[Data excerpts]

***

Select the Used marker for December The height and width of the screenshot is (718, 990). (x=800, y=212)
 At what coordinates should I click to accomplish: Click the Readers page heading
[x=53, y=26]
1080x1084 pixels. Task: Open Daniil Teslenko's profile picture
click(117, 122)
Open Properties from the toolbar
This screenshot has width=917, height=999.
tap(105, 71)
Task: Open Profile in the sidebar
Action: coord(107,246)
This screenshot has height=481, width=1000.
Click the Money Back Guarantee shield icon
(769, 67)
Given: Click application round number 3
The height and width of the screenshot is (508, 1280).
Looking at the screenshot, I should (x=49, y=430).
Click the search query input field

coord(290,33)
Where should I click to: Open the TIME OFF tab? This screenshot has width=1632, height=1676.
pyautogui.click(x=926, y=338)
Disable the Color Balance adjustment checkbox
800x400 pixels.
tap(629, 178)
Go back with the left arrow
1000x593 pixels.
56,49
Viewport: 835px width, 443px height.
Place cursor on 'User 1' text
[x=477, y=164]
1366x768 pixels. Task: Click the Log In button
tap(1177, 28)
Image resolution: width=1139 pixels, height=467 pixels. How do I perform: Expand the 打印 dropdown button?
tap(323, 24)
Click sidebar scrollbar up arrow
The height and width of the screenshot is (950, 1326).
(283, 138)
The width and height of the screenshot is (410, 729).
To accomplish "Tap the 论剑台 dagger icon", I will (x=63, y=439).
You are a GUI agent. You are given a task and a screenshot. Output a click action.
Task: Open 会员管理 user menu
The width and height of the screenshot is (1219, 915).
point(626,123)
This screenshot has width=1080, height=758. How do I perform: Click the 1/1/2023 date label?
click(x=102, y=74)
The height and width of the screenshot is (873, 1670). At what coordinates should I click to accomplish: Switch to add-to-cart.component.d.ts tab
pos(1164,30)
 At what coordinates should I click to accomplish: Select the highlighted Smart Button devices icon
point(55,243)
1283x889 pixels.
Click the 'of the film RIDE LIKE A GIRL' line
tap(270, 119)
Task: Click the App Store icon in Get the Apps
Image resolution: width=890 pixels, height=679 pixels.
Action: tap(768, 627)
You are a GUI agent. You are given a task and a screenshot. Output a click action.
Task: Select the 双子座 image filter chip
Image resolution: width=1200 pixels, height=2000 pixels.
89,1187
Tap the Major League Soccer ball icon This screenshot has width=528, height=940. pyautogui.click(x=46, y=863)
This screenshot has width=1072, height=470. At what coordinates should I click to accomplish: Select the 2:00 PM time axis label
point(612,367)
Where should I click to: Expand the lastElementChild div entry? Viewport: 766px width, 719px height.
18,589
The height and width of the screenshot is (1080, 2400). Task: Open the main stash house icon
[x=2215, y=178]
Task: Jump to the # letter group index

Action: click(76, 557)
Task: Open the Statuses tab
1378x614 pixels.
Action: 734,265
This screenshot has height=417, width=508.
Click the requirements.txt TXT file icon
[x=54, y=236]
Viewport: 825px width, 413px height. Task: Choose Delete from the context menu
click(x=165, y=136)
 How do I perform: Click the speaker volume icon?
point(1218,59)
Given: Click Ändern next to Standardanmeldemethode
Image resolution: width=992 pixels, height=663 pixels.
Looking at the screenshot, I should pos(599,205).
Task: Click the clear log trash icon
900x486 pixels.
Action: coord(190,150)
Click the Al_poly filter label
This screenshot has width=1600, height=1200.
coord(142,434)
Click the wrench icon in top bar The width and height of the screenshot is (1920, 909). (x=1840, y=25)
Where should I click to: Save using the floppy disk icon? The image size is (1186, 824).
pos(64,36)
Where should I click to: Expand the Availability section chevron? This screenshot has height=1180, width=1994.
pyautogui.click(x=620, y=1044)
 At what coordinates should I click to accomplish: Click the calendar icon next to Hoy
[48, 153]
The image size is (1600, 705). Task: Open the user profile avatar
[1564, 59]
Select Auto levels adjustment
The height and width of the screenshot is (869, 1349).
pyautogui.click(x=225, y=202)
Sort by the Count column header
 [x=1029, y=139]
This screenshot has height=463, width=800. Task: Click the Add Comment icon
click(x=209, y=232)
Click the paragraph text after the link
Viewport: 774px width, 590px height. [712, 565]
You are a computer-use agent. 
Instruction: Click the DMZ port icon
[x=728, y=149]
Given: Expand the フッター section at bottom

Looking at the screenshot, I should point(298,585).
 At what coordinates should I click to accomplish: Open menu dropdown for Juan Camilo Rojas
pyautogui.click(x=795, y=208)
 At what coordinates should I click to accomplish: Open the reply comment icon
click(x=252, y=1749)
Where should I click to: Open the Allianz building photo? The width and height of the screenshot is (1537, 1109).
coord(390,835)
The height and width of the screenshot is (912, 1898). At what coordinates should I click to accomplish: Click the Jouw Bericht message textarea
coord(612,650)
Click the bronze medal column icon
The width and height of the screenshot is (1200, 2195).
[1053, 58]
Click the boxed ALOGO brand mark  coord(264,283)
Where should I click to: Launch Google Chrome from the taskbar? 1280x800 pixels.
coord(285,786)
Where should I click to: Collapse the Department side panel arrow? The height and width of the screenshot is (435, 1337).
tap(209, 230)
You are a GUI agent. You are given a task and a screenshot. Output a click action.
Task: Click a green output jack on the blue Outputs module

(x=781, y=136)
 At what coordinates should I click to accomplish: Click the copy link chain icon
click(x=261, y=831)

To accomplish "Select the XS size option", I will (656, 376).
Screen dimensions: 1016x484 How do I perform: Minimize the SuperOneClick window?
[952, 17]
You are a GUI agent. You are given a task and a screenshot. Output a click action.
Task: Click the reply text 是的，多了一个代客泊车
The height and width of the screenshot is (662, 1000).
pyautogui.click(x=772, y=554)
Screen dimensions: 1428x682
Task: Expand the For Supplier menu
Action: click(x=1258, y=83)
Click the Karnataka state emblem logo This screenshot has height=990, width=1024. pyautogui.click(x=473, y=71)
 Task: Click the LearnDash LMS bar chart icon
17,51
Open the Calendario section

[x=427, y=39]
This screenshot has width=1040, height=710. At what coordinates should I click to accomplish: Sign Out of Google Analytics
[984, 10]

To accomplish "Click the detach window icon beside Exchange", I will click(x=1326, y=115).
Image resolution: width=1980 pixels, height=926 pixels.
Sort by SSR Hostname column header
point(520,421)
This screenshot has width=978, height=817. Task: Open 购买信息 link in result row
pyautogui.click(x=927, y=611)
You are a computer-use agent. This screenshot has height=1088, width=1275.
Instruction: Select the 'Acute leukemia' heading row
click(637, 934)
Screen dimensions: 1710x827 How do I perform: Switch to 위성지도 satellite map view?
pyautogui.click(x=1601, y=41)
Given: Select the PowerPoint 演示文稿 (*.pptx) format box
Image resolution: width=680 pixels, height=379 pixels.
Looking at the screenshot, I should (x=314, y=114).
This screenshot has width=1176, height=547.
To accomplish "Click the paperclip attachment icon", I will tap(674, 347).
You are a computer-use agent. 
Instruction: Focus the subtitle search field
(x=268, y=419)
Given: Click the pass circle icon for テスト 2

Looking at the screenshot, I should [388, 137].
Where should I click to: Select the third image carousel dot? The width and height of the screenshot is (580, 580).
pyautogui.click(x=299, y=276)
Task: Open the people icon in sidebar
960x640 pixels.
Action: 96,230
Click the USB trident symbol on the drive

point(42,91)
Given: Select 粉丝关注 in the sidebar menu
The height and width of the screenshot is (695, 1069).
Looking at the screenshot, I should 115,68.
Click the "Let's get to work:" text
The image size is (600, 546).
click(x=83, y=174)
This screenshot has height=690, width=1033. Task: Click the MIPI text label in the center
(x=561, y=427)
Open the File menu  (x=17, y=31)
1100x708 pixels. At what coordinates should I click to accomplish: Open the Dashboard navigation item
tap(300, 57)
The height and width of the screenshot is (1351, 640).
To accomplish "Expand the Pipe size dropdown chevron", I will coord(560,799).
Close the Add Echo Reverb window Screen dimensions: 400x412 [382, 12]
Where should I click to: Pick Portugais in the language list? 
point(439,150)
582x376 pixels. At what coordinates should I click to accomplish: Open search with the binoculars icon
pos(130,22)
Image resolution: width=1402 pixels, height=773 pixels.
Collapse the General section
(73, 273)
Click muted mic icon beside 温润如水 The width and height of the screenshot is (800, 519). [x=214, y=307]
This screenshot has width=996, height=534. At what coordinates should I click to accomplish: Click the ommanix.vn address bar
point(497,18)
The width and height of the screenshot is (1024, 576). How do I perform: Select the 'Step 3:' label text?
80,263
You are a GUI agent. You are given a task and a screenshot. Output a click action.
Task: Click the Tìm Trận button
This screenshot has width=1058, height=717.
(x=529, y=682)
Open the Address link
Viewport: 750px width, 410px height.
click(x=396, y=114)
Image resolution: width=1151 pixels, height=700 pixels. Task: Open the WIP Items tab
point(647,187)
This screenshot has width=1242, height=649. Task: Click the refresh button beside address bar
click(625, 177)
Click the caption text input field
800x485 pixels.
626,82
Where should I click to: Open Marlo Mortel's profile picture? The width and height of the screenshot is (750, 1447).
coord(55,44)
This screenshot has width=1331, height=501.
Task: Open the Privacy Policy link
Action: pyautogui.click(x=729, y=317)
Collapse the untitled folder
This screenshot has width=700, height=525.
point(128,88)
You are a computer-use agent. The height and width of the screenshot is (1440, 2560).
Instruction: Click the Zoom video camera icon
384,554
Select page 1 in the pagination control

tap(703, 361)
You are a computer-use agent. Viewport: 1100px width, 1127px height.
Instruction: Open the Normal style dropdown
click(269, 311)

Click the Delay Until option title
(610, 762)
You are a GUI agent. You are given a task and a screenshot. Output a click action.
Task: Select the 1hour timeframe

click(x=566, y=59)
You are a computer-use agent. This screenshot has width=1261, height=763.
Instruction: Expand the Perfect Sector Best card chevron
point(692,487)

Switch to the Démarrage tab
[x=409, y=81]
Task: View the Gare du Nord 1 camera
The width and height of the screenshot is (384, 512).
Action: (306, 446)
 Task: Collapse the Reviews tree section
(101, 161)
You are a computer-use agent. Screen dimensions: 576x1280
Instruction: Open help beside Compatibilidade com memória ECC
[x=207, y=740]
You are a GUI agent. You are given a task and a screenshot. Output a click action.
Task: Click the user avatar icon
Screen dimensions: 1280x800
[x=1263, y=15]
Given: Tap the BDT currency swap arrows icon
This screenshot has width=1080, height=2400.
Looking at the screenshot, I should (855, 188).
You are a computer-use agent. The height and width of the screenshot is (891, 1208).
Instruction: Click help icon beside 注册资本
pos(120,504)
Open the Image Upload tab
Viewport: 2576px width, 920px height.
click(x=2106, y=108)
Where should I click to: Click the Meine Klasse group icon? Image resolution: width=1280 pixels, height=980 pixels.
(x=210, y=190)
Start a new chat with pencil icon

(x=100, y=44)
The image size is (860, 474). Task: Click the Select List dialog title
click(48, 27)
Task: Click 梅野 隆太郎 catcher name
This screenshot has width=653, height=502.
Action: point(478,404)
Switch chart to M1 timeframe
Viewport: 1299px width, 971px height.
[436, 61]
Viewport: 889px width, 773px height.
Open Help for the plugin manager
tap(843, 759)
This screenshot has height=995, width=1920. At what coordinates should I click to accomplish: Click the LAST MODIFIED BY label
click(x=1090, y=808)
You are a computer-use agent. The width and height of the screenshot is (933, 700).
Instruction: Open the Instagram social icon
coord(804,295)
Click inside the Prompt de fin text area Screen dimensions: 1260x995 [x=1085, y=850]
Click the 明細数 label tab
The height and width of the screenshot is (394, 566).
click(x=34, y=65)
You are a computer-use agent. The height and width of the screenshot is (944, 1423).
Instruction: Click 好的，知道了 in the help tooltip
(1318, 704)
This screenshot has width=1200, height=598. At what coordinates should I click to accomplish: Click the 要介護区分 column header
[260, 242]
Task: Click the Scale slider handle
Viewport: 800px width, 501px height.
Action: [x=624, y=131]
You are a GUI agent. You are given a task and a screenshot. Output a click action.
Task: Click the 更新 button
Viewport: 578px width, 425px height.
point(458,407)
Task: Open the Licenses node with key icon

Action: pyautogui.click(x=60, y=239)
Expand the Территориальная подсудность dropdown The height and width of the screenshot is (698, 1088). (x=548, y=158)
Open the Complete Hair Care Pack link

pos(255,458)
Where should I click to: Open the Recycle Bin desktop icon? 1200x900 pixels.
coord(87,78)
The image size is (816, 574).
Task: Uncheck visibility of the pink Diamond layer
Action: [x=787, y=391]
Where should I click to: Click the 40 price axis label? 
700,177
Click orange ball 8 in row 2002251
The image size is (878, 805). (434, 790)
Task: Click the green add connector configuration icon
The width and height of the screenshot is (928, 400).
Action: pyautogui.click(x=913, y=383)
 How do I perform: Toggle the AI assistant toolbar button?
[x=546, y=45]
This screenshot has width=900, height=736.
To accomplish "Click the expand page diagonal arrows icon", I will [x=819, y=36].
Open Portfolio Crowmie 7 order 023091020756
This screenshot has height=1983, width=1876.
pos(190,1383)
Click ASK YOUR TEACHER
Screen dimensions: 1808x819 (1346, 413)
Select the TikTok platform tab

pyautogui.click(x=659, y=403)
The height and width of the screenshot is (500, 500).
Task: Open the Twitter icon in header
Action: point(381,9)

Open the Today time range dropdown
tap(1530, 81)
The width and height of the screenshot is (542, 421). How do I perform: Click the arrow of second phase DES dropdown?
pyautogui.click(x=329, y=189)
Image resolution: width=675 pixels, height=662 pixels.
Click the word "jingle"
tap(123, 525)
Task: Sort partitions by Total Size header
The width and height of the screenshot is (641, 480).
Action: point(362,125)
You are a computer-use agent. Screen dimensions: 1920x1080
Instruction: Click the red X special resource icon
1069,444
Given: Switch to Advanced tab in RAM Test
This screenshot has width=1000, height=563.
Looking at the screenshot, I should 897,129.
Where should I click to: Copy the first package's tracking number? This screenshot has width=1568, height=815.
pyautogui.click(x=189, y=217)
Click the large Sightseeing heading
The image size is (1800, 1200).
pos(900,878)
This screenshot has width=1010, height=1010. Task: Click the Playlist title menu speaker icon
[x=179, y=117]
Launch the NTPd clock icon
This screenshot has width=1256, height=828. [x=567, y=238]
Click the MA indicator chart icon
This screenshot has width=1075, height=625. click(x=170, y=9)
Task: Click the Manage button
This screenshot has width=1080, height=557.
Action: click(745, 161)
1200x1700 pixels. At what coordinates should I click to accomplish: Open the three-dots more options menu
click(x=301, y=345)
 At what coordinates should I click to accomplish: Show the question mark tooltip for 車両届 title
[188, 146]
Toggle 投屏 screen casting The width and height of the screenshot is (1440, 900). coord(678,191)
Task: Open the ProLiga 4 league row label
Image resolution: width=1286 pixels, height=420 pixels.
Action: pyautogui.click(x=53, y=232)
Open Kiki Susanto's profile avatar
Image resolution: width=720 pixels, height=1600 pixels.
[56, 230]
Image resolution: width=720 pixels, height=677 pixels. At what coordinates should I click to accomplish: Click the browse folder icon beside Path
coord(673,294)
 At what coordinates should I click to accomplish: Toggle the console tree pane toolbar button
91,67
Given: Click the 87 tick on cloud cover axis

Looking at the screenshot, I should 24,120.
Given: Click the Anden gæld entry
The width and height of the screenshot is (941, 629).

***

Try it -
In the entries above, find each line that includes the string "arrows" and copy it.

Response area -
Given: Tap the BDT currency swap arrows icon
To accomplish "Click the expand page diagonal arrows icon", I will [x=819, y=36].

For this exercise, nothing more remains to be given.